The research, published in the Cell Press journal Neuron, implies that the brain categorizes objects based on the different types of subsequent consideration they demand—such as whether an object is edible, or is a landmark on the way home, or is a predator to run from. They are not categorized entirely by their appearance.

“If both sighted people and people with blindness process the same ideas in the same parts of the brain, then it follows that visual experience is not necessary in order for those aspects of brain organization to develop,” says Bradford Mahon, postdoctoral fellow in the Department of Brain and Cognitive Sciences at the University of Rochester, and lead author of the study. “We think this means significant parts of the brain are innately structured around a few domains of knowledge that were critical in humans’ evolutionary history.”

Previous studies have shown that the sight of certain objects, such as a table or mountain, activate regions of the brain other than does the sight of living objects, such as an animal or face—but why the brain would choose to process these two categories differently has remained a mystery, says Mahon. Since the regions were known to activate when the objects were seen, scientists wondered if something about the visual appearance of the objects determined how the brain would process them. For instance, says Mahon, most living things have curved forms, and so many scientists thought the brain prefers to processes images of living things in an area that is optimized for curved forms.

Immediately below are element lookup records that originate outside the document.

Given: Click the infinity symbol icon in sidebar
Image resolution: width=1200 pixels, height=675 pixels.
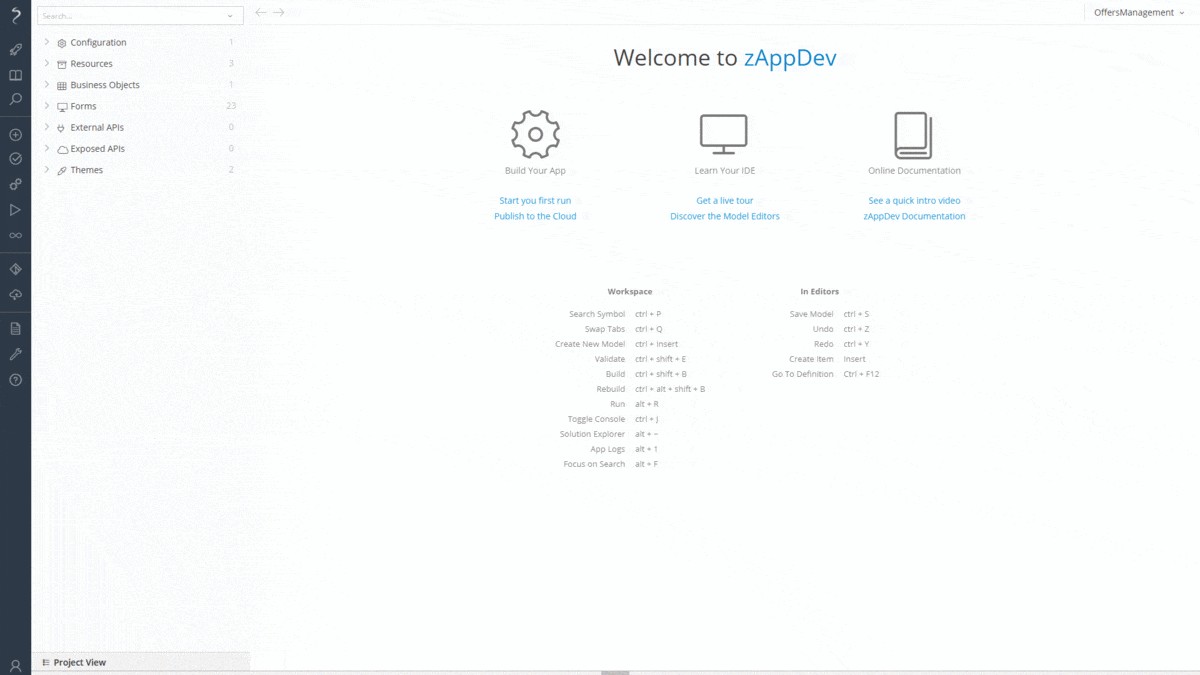Looking at the screenshot, I should (x=15, y=236).
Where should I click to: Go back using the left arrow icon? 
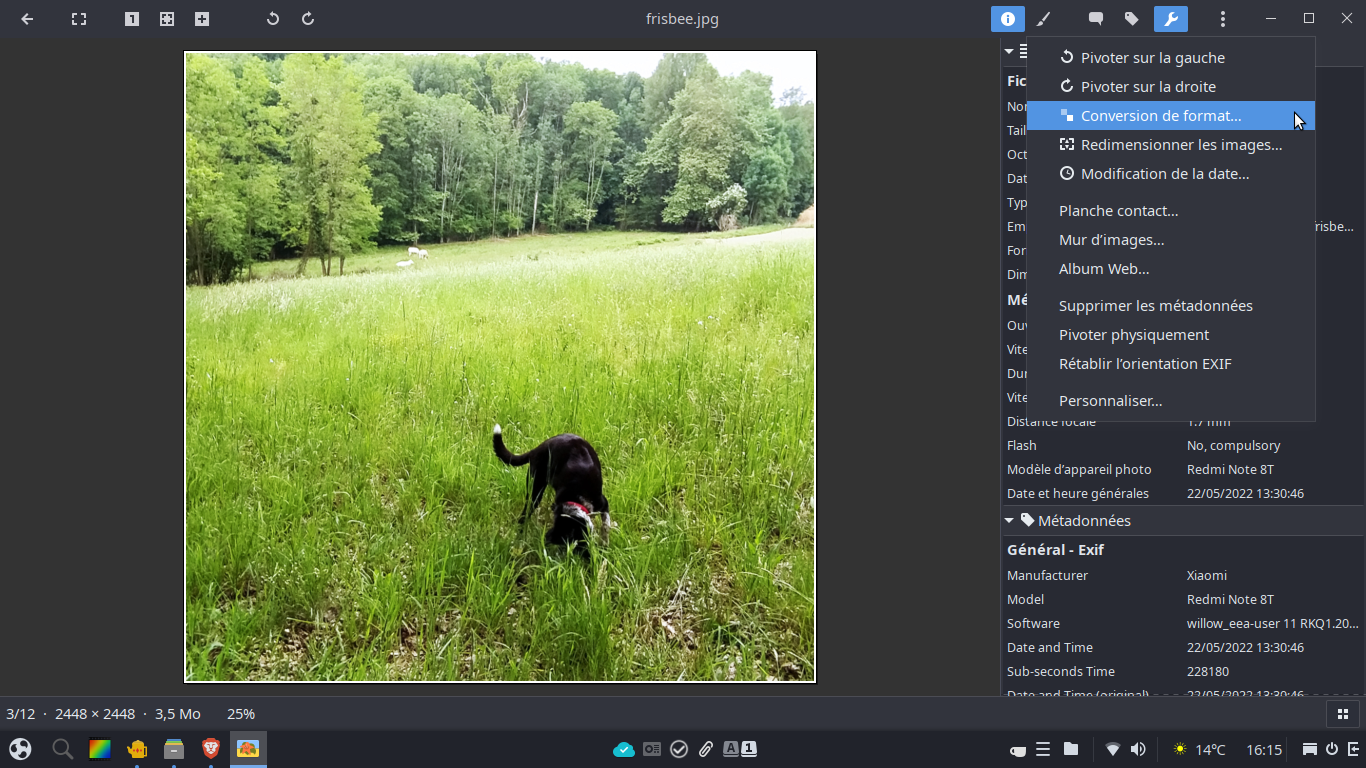pyautogui.click(x=27, y=19)
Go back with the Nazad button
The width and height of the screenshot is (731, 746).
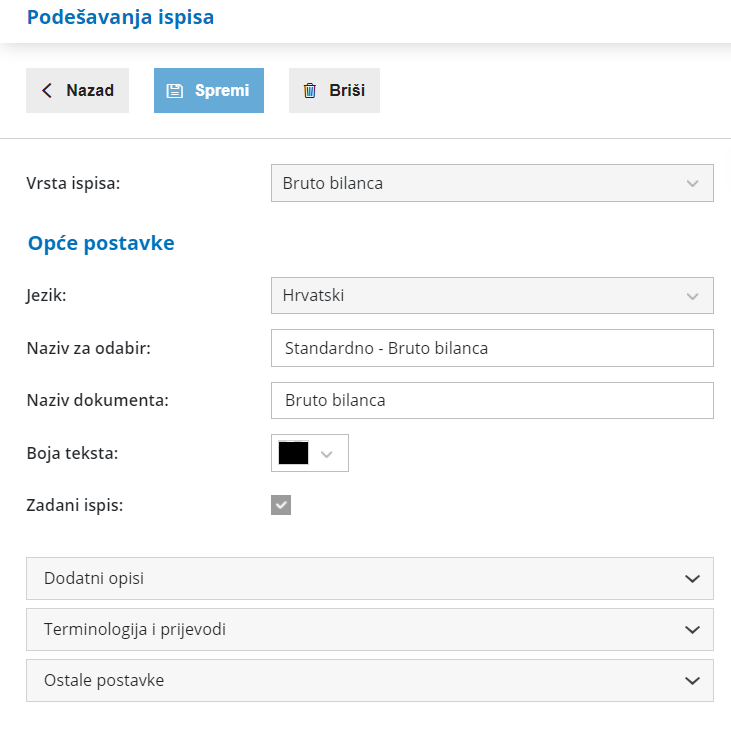click(78, 91)
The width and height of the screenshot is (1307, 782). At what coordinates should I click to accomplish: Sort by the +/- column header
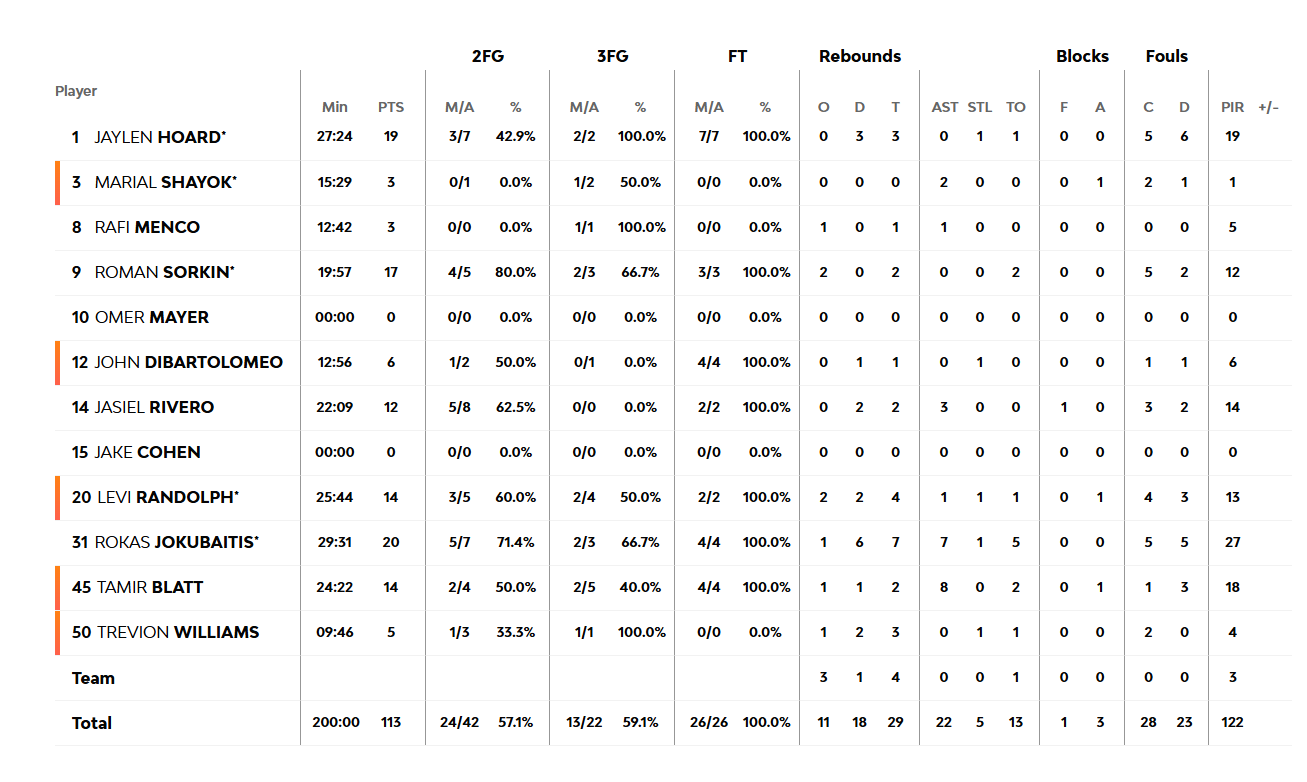(1269, 107)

To see if the appearance of objects is indeed key to how the brain conducts its processing, Mahon and his team, led by Alfonso Caramazza, director of the Cognitive Neuropsychology Laboratory at Harvard University, asked people who have been blind since birth to think about certain living and non-living objects. These people had no visual experience at all, so their brains necessarily determined where to do the processing using some criteria other than an object’s appearance.

“When we looked at the MRI scans, it was pretty clear that blind people and sighted people were dividing up living and non-living processing in the same way,” says Mahon. “We think these findings strongly encourage the view that the human brain’s organization innately anticipates the different types of computations that must be carried out for different types of objects.”

Mahon thinks it’s possible that other parts of the human brain are innately structured around categories of knowledge that may have been important in human evolution. For instance, he says, facial expressions need a specific kind of processing linked to understanding emotions, whereas a landmark needs to be processed in conjunction with a sense of spatial awareness. The brain might choose to process these things in different areas of the brain because those areas have strong connections to other processing centers specializing in emotion or spatial awareness, says Mahon.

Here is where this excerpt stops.